Chama a atenção a quantidade de carros de passeio, especialmente na capital. Para uma população de 2,1 milhão de habitantes em 2017, o país tinha registrados 403.316 carros de passeio e 14.129 motos no mesmo ano. Em Skopje é difícil achar vaga para estacionar, mesmo com uma rede de ônibus que parece bem eficiente — ou, pelo menos, é bem abundante. Mesmo na pequena Ohrid, com só 42.000 habitantes, há restrições de acesso em vários lugares e carros parados em todo lugar.
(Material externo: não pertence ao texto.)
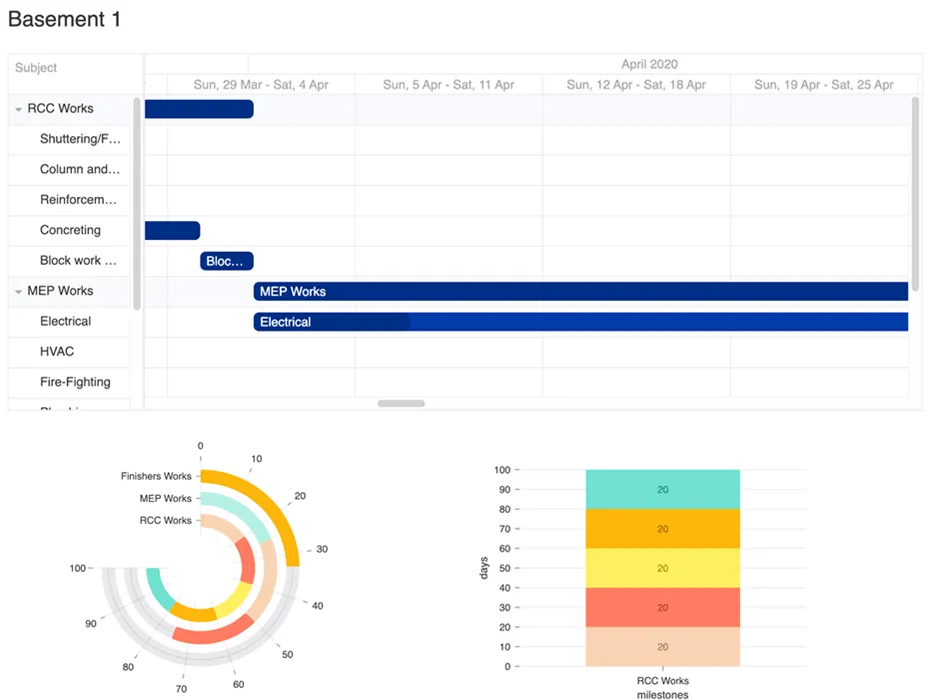This screenshot has width=932, height=700.
Task: Click the Block work bar in the chart
Action: (x=226, y=260)
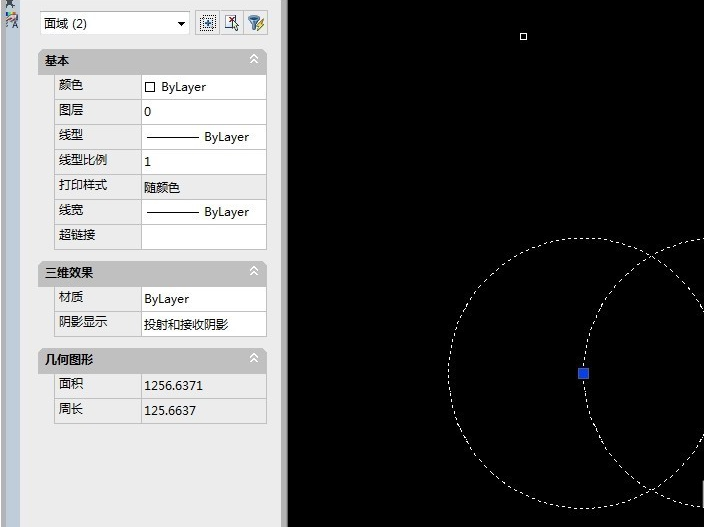Image resolution: width=704 pixels, height=527 pixels.
Task: Collapse the 三维效果 section
Action: [x=254, y=272]
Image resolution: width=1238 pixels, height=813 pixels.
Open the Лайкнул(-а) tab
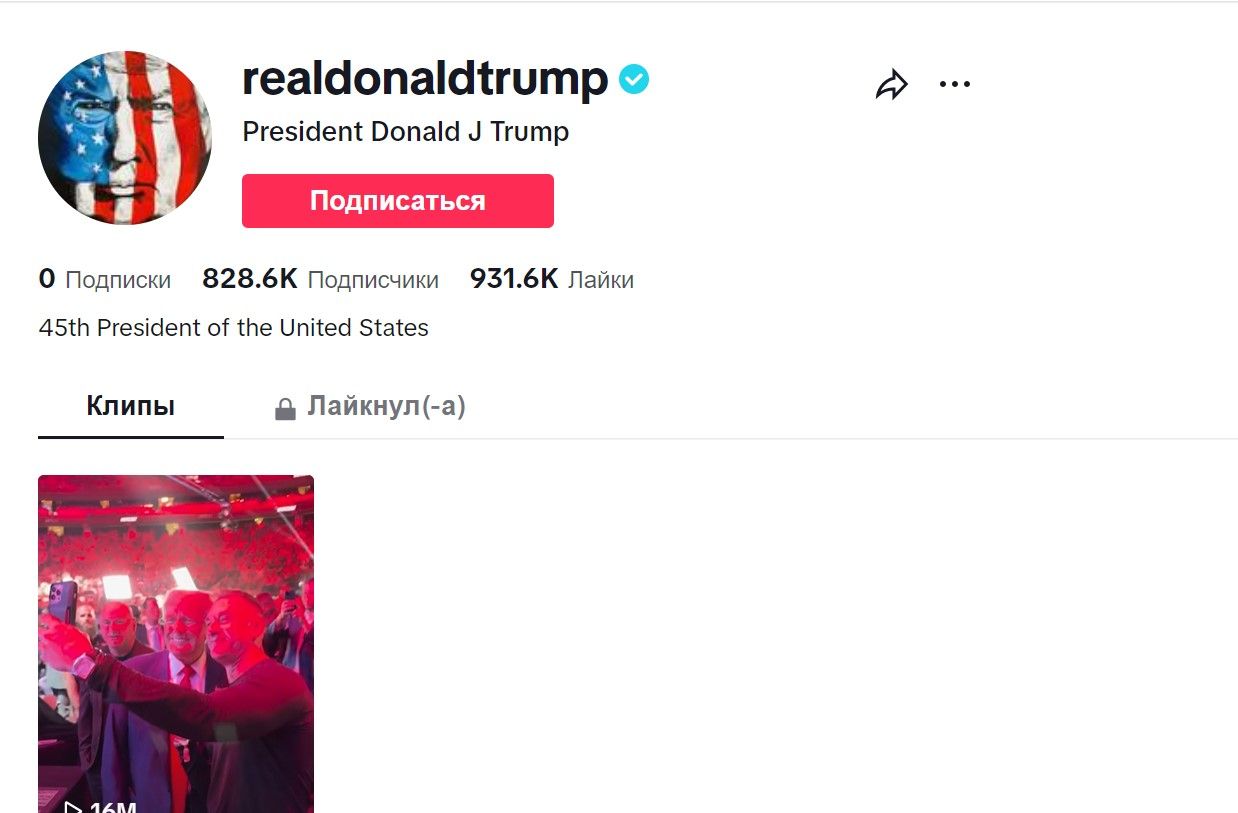coord(386,406)
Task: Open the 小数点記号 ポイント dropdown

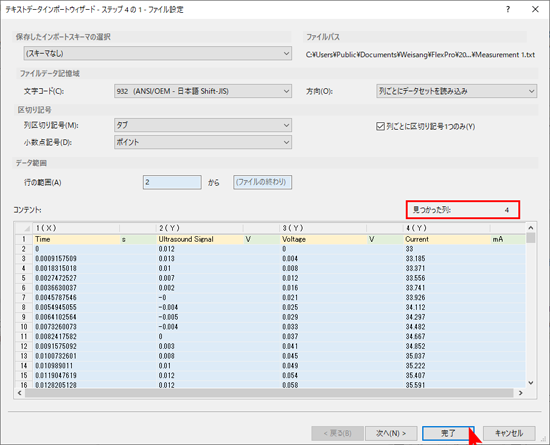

Não consegui números sobre bicicletas, mas vi várias ciclovias em Escópia — totalmente vazias, como sói acontecer (foto da autora ao lado). Em Ohrid, vimos alguns ciclistas pedalando à beira do lago.
Como nos outros países dos Bálcãs, para dirigir basta a carteira de motorista brasileira e o Green Card, o seguro especial requerido em toda a região. Tendo isso e os passaportes em ordem, a entrada, saída e mesmo a circulação dentro do país são facílimas e tranquilas. Sinceramente, vendo o trânsito do país entendi perfeitamente a obrigatoriedade de um seguro. Faz todo sentido.
Mudando de assunto: ano novo, ranhetices velhas. Me deparei com um pequeno problema doméstico que me obrigou a fechar um registro d’água em casa. Como por mais que girasse a água continuava vazando, fiz como sempre faço: tentei o absurdo, mesmo que a contragosto, e virei o registro para o outro lado. Aí descobri que ele fecha assim, de forma errada. Ufa!, custa manter o padrão de abrir as torneiras no sentido anti-horário e fechar no horário? Aí lembrei da casa de uns amigos, na qual a torneira de água quente fica à direita e a de água fria, à esquerda e sosseguei. Está tudo errado mesmo, e não é só na minha casa.